Workshop: Building an End-to-End Machine Learning Pipeline on AWS with Lambda, API Gateway, S3, SageMaker & DynamoDB > Train and Register Models with Amazon SageMaker > Create SageMaker Training Job

Create SageMaker Training Job

In this section, we will initialize and configure a SageMaker Training Job to train a machine learning model using preprocessed data from Lambda and stored on S3.

🎯 Objectives

Create Training Job on SageMaker using data in S3.
Configure training parameters such as container, instance type, S3 input/output.
Monitor training progress and verify results.

⚙️ 1. Access Amazon SageMaker

Go to AWS Management Console → find and open Amazon SageMaker.
In the left navigation bar, select Training jobs → Create training job.

📁 2. Name and basic configuration

Training job name: ml-pipeline-training-job
IAM Role: Select a role that has access to S3 and SageMaker (e.g., SageMakerExecutionRole).
Algorithm source:
Select Your own algorithm container if you have a custom script.
Or select Built-in algorithm (e.g., XGBoost) for quick testing.

💡 If this is your first time experimenting, we recommend choosing the XGBoost built-in container to simplify the training process.

📦 3. Configure training data

In the Input data configuration section:

Channel name: train
Input mode: File
S3 location: s3://ml-pipeline-bucket/processed/train/

Add a new channel for validation:

Channel name: validation
S3 location: s3://ml-pipeline-bucket/processed/validation/

📁 The S3 structure should be as follows:

ml-pipeline-bucket/
└─ processed/
├─ train/
│ └─ train.csv
└─ validation/
└─ val.csv

⚙️ 4. Configure training resources

Instance type: ml.m5.large (or choose GPU instance if model requires)
Instance count: 1
Volume size: 10 GB
Max runtime: 3600 (limited to 1 hour of training)

⚠️ Choose an instance size that fits your budget. Instances like ml.m5.large are in the Free Tier and are powerful enough for demos.

📤 5. Set the location to save the model after training

In the Output data configuration section:

S3 output path: s3://ml-pipeline-bucket/model/

SageMaker will save the trained model file (e.g. model.tar.gz) here.
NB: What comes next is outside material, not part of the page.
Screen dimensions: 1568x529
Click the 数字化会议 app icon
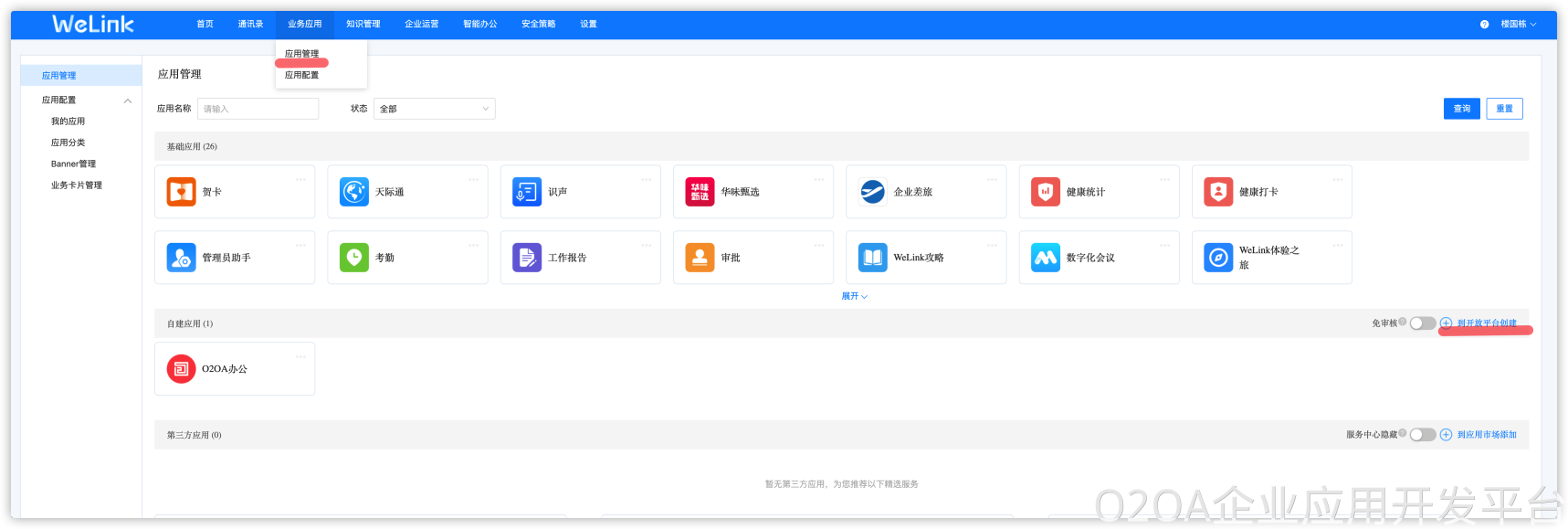[x=1045, y=258]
🧪 6. Initialize Training Job

Check all the configurations again.
Click Create training job to start the training process.
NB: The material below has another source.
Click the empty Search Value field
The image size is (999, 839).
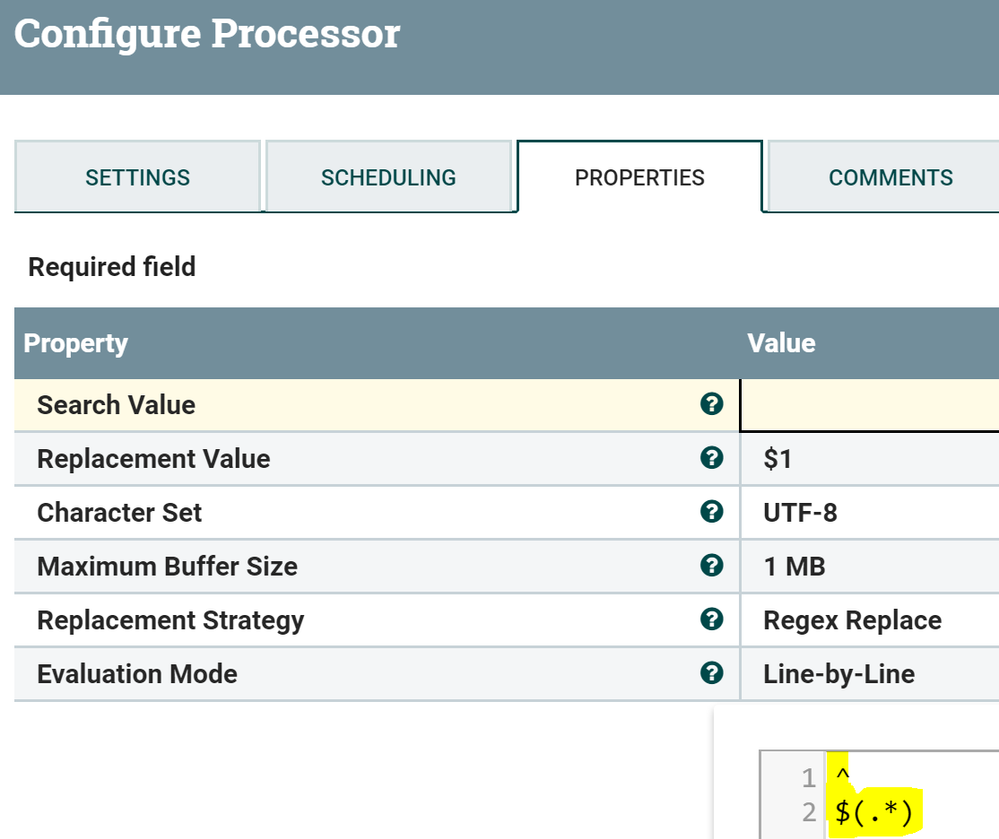868,405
📊 Interface when the job is running:

🔎 7. Monitor progress and check results

In the list of Training jobs, select the job you just created.
Check the status: InProgress → Completed.
View detailed logs in CloudWatch Logs to monitor the training process.

Once completed, the model file will be saved at: s3://ml-pipeline-bucket/model/model.tar.gz

If the job fails, check your IAM permissions and S3 path.
Make sure the data in train/ and validation/ has a valid structure and format.

✅ Done

You have successfully created a SageMaker Training Job and trained the model using preprocessed data from Lambda.